「人に迷惑」をかけるのが、そんなにイケナイ事なのか

「援助交際」をキーワードにして女子高校生の乱れを指摘する論調を目にする様になって久しい。




「最近の若いモンが」に代表される様な単なる「ジェネレーション・ギャップ」だと思っていたが、そういう簡単なものでもなさそうだ。話が「フツーの高校生が売春をする」という世界的にも稀な現象と「誰に迷惑かけてるワケでもないから、別にいいじゃん」と真顔で答える女の子を見て、「おお!親がなめられている」と実感した。その親は「迷惑かけてない」と言い張る彼女達を説得するRマを、きっと持ち合わせていないだろう。

「人に迷惑をかけてはいけない」

という方針は悪くないと思う。それが

「人に迷惑をかけていなければ何をやってもいい」

という発想に繋がっても不思議はない。

だから、私はこの言葉は「育児の指針」にするべきではない、と最近感じる様になった。それでは、私はどの様に考えているか、というと、

「自分自身にプラスになるかマイナスになるか判断して行動しよう」

という事だ。 
ある行動をとる時に、それが長い目でみた場合、自分自身にとって「プラス」になる事であればすかさず「ゴー!」で、「マイナス」と判断すれば「ストップ」をかける。要はこれだけの話だ。

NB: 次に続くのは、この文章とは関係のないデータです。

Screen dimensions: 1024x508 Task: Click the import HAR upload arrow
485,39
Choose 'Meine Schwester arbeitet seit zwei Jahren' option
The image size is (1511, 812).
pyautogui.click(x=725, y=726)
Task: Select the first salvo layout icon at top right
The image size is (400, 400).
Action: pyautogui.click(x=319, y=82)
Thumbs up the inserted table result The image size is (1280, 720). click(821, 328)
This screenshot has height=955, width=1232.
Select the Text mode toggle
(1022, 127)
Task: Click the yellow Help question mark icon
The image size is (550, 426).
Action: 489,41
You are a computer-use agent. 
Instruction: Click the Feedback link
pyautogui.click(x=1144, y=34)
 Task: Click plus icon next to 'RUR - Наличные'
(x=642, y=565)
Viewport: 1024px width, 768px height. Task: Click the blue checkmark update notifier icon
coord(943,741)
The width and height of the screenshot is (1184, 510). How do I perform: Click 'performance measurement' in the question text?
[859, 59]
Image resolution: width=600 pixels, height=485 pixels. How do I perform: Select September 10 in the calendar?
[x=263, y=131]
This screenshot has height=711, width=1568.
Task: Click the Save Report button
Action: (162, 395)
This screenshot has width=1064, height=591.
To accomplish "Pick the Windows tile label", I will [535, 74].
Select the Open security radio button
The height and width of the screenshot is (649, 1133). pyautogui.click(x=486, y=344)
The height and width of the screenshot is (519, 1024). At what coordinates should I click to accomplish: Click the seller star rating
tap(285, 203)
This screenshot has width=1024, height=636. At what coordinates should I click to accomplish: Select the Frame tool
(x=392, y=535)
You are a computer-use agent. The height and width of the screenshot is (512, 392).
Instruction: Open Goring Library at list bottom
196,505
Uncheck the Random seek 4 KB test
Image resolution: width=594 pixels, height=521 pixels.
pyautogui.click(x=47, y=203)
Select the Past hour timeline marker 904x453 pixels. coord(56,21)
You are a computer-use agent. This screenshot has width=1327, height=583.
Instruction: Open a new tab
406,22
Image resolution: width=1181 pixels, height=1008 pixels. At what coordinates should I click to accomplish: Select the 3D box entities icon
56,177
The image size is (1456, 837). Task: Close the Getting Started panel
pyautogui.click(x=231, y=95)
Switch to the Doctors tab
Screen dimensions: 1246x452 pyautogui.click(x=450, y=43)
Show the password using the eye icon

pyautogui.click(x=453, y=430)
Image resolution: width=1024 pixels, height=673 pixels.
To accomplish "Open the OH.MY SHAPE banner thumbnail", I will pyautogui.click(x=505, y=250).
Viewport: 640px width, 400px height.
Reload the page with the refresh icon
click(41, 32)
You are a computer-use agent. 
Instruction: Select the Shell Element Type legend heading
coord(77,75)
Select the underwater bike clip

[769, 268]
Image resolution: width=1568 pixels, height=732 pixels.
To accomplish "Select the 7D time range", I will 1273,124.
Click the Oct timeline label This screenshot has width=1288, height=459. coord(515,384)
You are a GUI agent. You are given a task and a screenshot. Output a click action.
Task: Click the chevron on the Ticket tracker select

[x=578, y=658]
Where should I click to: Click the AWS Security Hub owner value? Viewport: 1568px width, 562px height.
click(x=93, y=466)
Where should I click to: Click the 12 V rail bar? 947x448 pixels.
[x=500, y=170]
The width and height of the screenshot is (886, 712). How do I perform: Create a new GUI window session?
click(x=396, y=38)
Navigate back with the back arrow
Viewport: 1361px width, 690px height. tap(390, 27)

しかしこれを実行するには少々知恵がいる。つまり刹那的に自分にとってプラス(快楽)になる事でも、長い目で見るとマイナスになる場合が多々あるからだ。何が自分にとってプラスで何がマイナスかを都度リストアップして、天秤にかけなければならない。これなら自分で好き放題できる、と短絡的に考えてはいけない。好き勝手に行動することによって、他人の自分に対する評価が下がる事は、自分自身にとってもマイナスである。

話は変るが、この「プラスかマイナスかを算出する」生き方では、他人に迷惑をかけてもイイ場合がある。というより、世の中自分一人で生きているわけではないので、一生「誰にも迷惑をかけずに終わる」ことなど不可能なのだ。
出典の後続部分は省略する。